秋汪這倆心眼如蘇打餅幹的黑切黑迅速對視,說時遲那時快,兩道殘影齊刷刷彈射起飛,快如疾風勢如閃電,比奔向食堂的學生還要像聞見鮮血的蚊子,眨眼間已跑出好幾米遠。
“你們站住,太欺負人了,站住......”值周生不如他們熟悉地形,終于在穿過布滿小道的花園時迷了路,氣喘籲籲地停下。
極速的奔跑激發多巴胺迸發,愉悅不遜色着喉嚨間的血腥味,筋疲力盡被恣意的步伐踏成碎片。
涼風伴身,頭頂雲霞,手掌連手掌,汗珠濕濕嗒嗒暈開,造出無盡晚夏的錯覺。
秋餘甘好想就這樣跑下去。
跑出生父繼母的虐待,跑出終年蘊含苦澀味的童年少年,跑出學校裡日複一日的題海......
可惜停步後,憧憬落地,現實的冰冷殘酷仍存。
幸好......
不願依賴他人的秋餘甘望着汪去苦,心中竟莫名升起點點慶幸。
“小甜?”汪去苦耐力強,長跑後略調整呼吸便姿态正常。
“沒什麼。”秋餘甘塞了裝腕表的盒子給他,“收好,放假時轉手賣掉,我九你一。”
看來,小甜沒把嚴煜放在心上。
汪去苦聞言,唇角微微翹起。
“還笑,嚴煜的情書是你偷偷丢了吧。

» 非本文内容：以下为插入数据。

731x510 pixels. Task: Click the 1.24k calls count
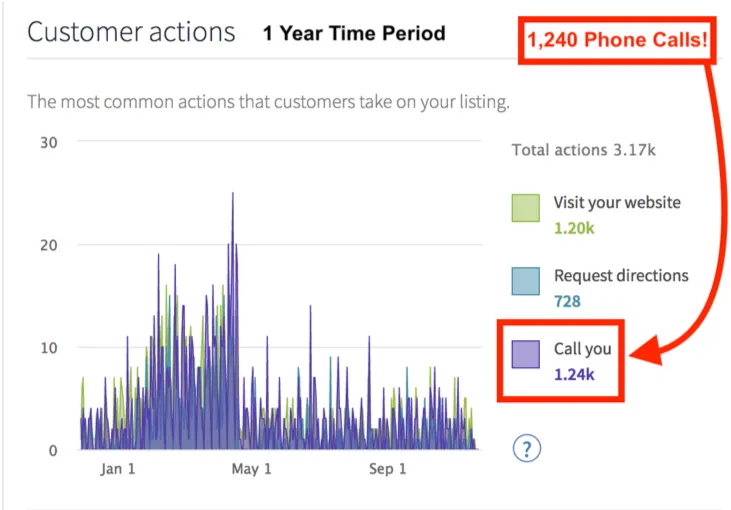pyautogui.click(x=574, y=375)
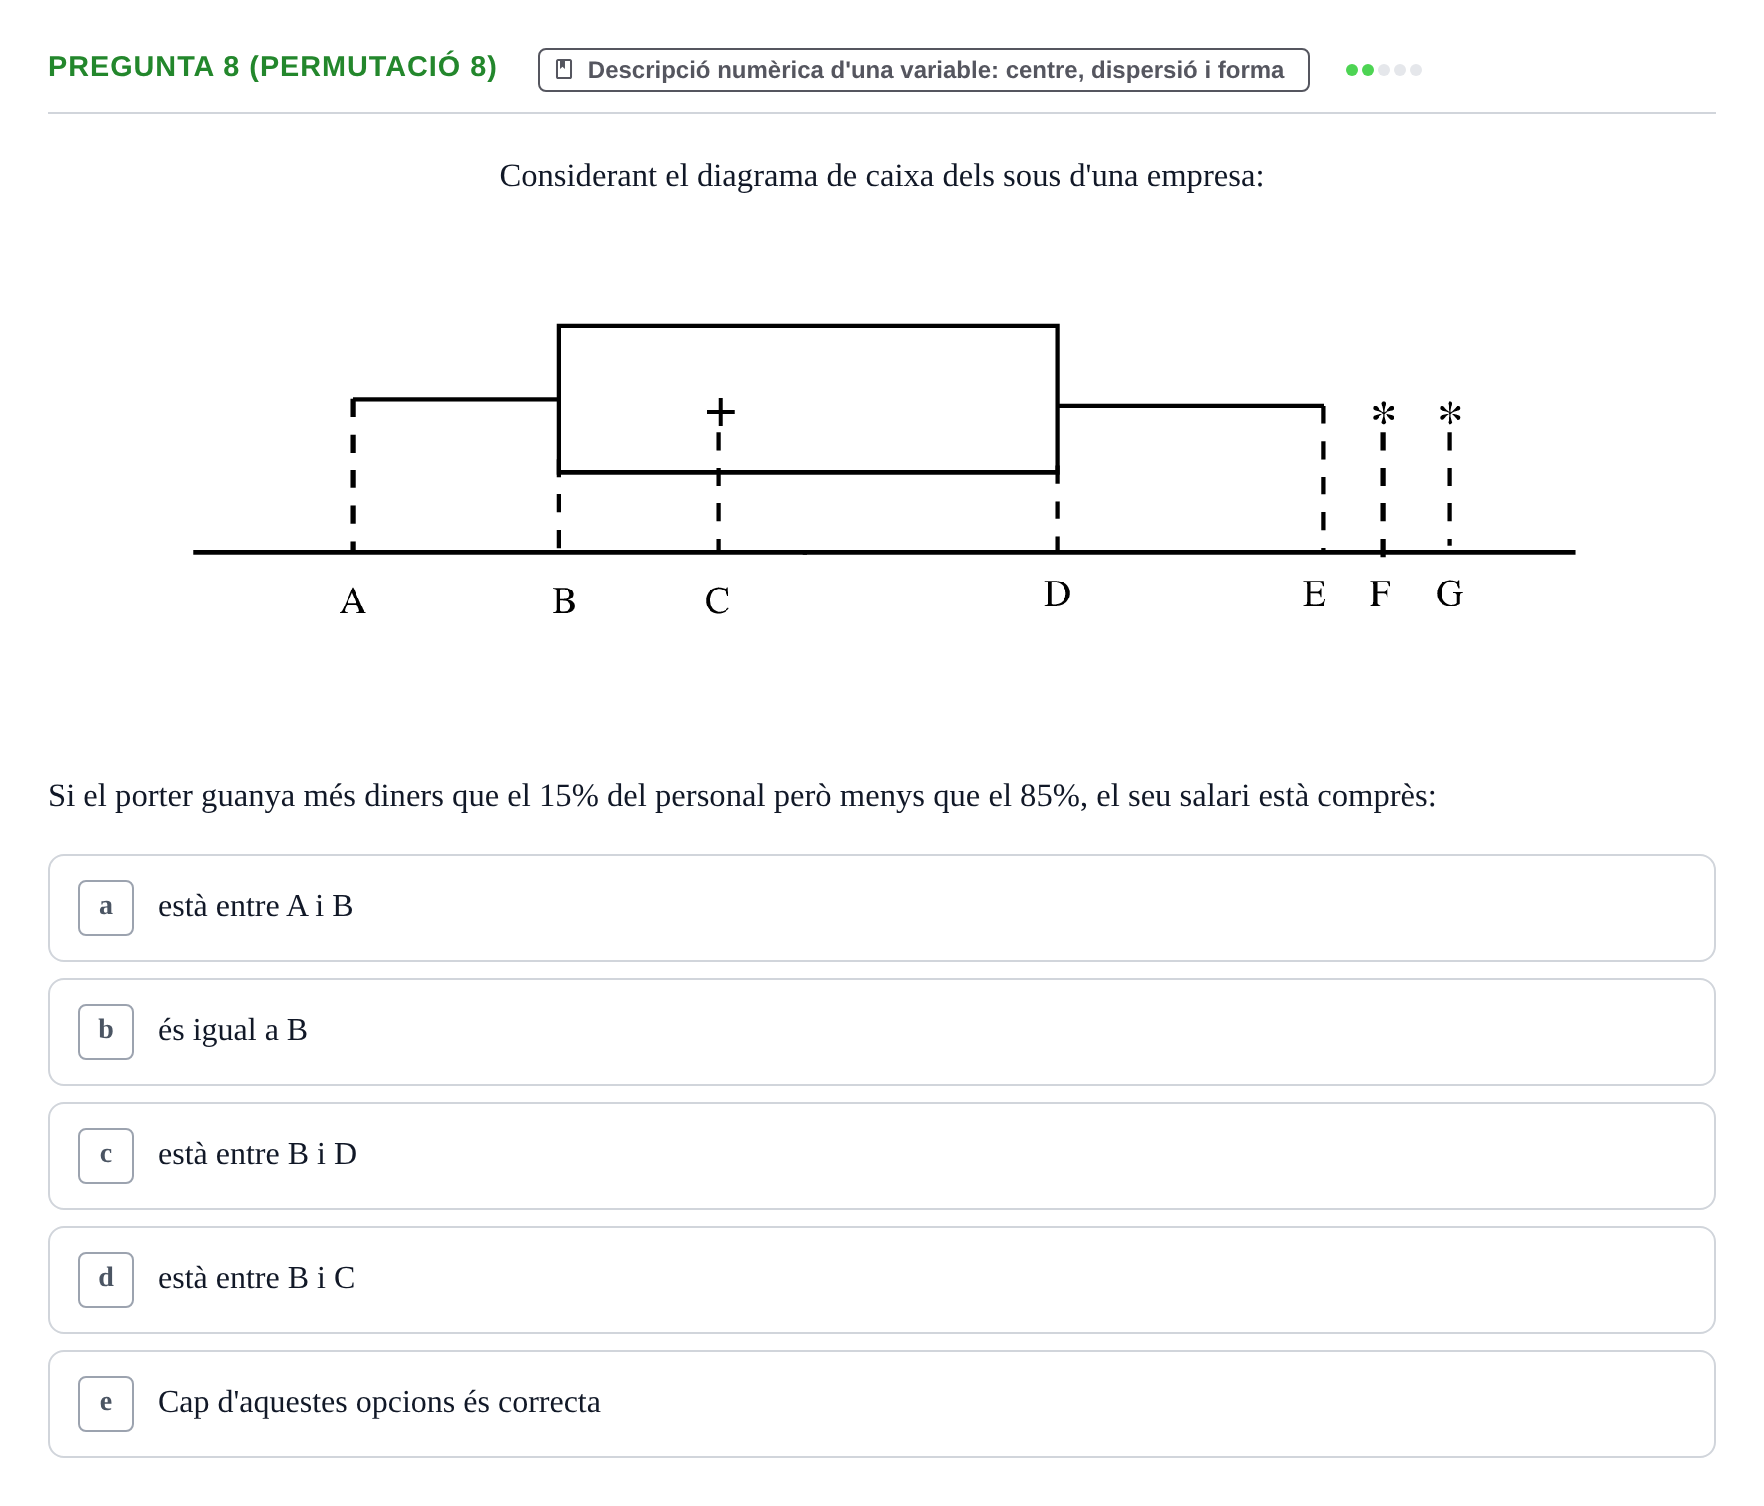This screenshot has width=1764, height=1506.
Task: Click the asterisk outlier above F
Action: click(1383, 413)

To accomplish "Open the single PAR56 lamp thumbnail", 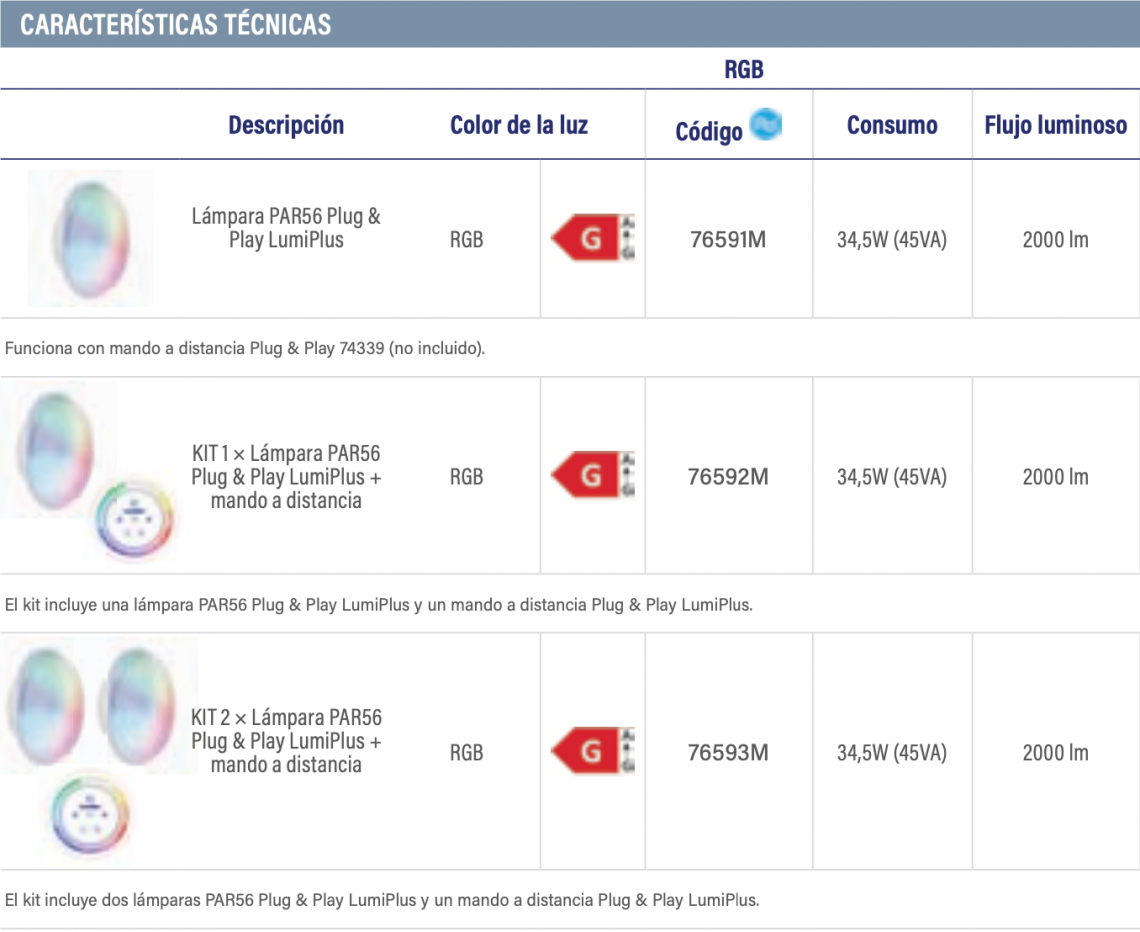I will coord(90,238).
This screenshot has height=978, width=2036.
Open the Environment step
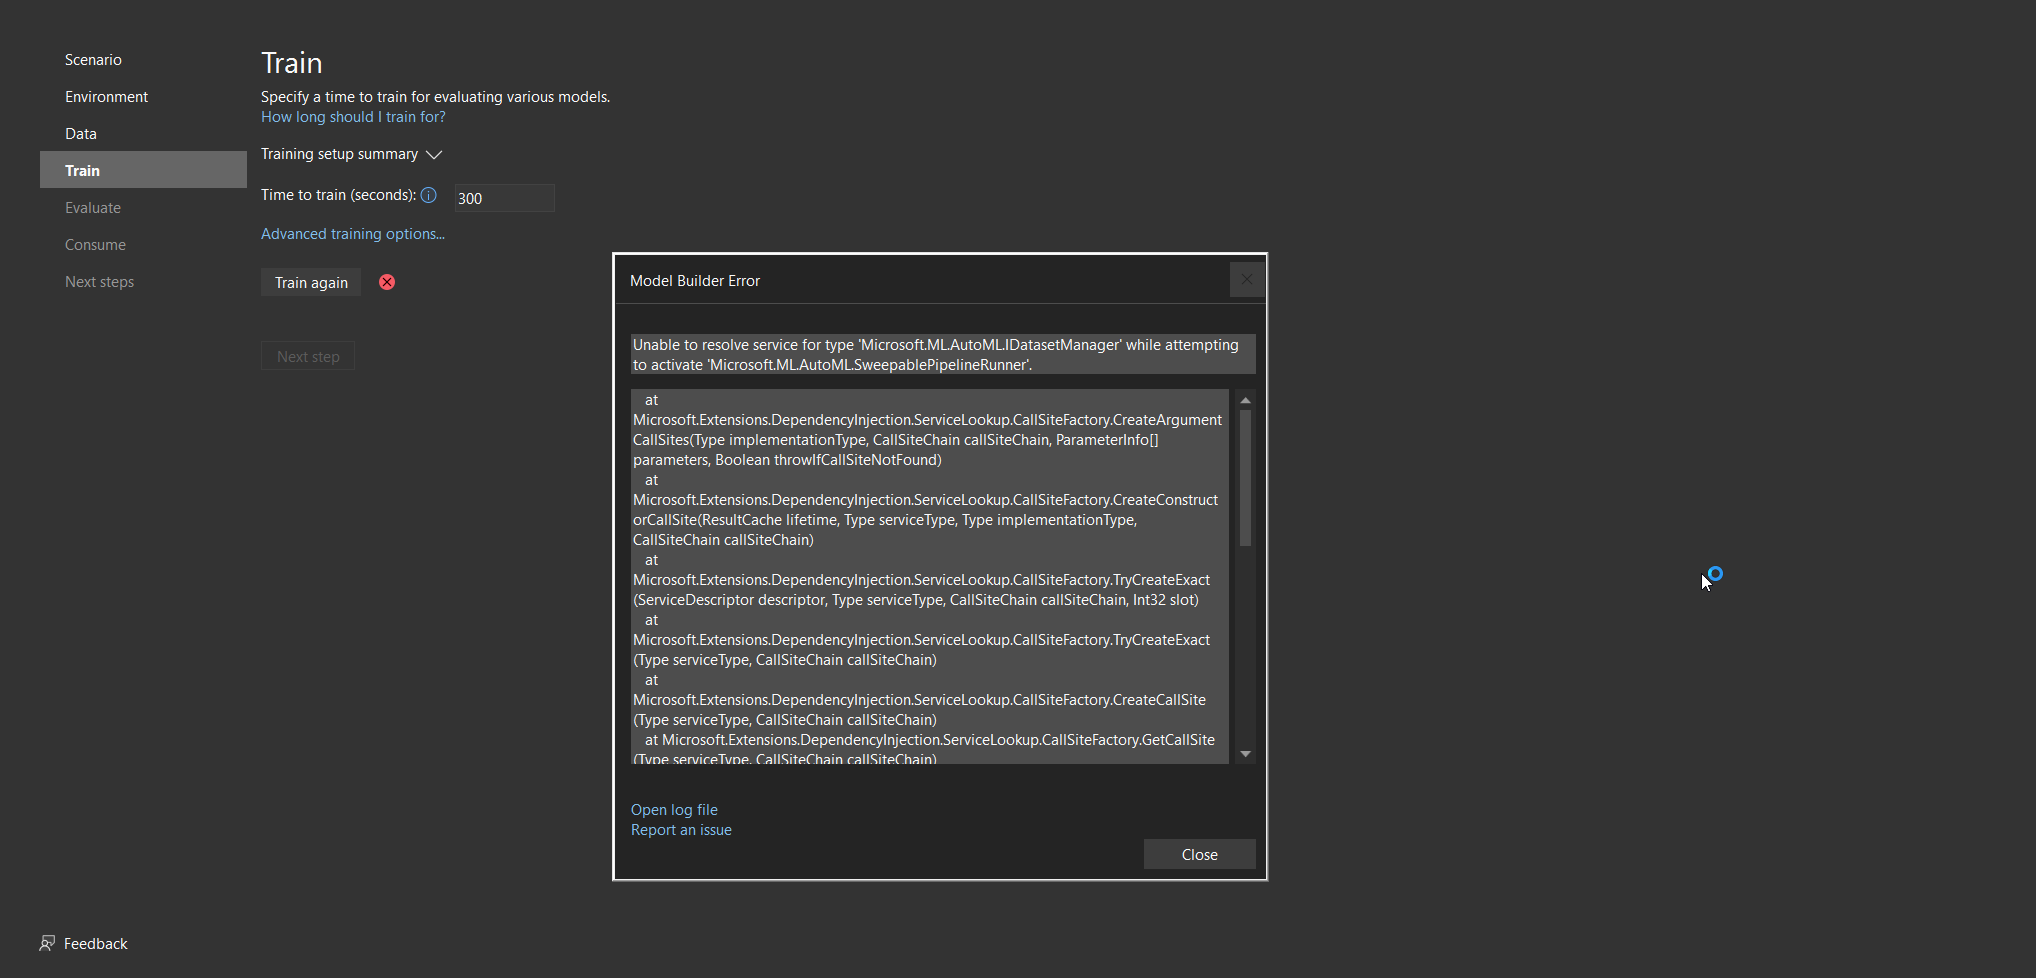pyautogui.click(x=106, y=96)
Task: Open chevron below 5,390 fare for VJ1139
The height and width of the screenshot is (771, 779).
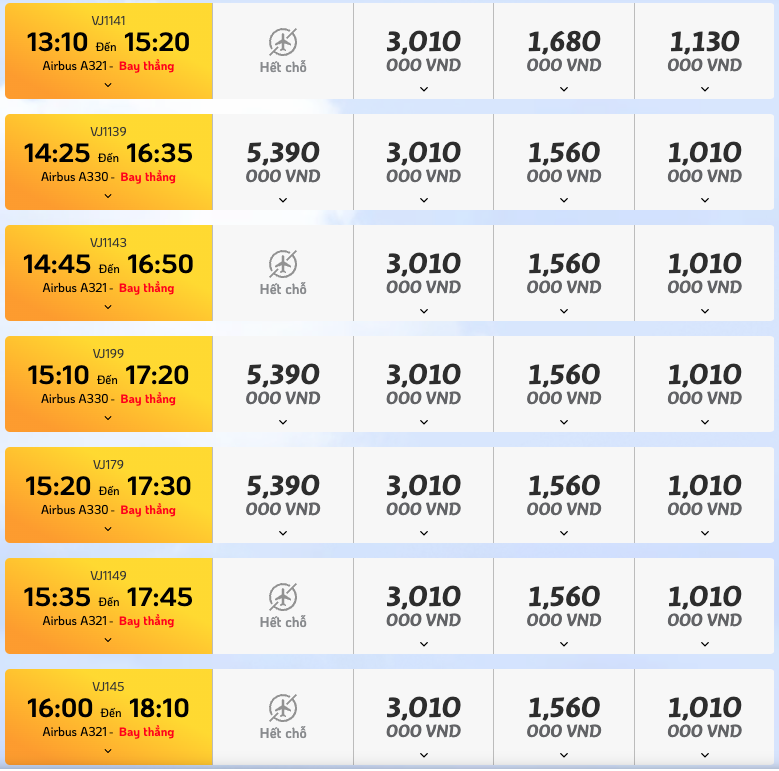Action: (x=283, y=200)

”秋餘甘揭穿。
“對,我不喜歡嚴煜,他是想幹擾你專心學習的。”
“沒良心,嚴煜也算咱們的半個财神爺了。”
“就是不喜歡,小甜,你對他......”
“這麼久了,我可從未允許嚴煜叫我小甜。”秋餘甘眉峰淩厲,輕輕一挑,永遠散發堅韌和精神的眼中含笑。
不言而喻。
汪去苦感覺自己還在跑步,胸腔又悶又酸,心怦怦跳:“那就好,小甜,你知道的,沒有你,我甯願死了。”
“有病,什麼死不死的。”秋餘甘狠狠掐他。
可是我說的是真話。
他想。
思緒深處,惡劣的獨占心猛然迸濺,如粒粒星火染紅了天,燒盡野原。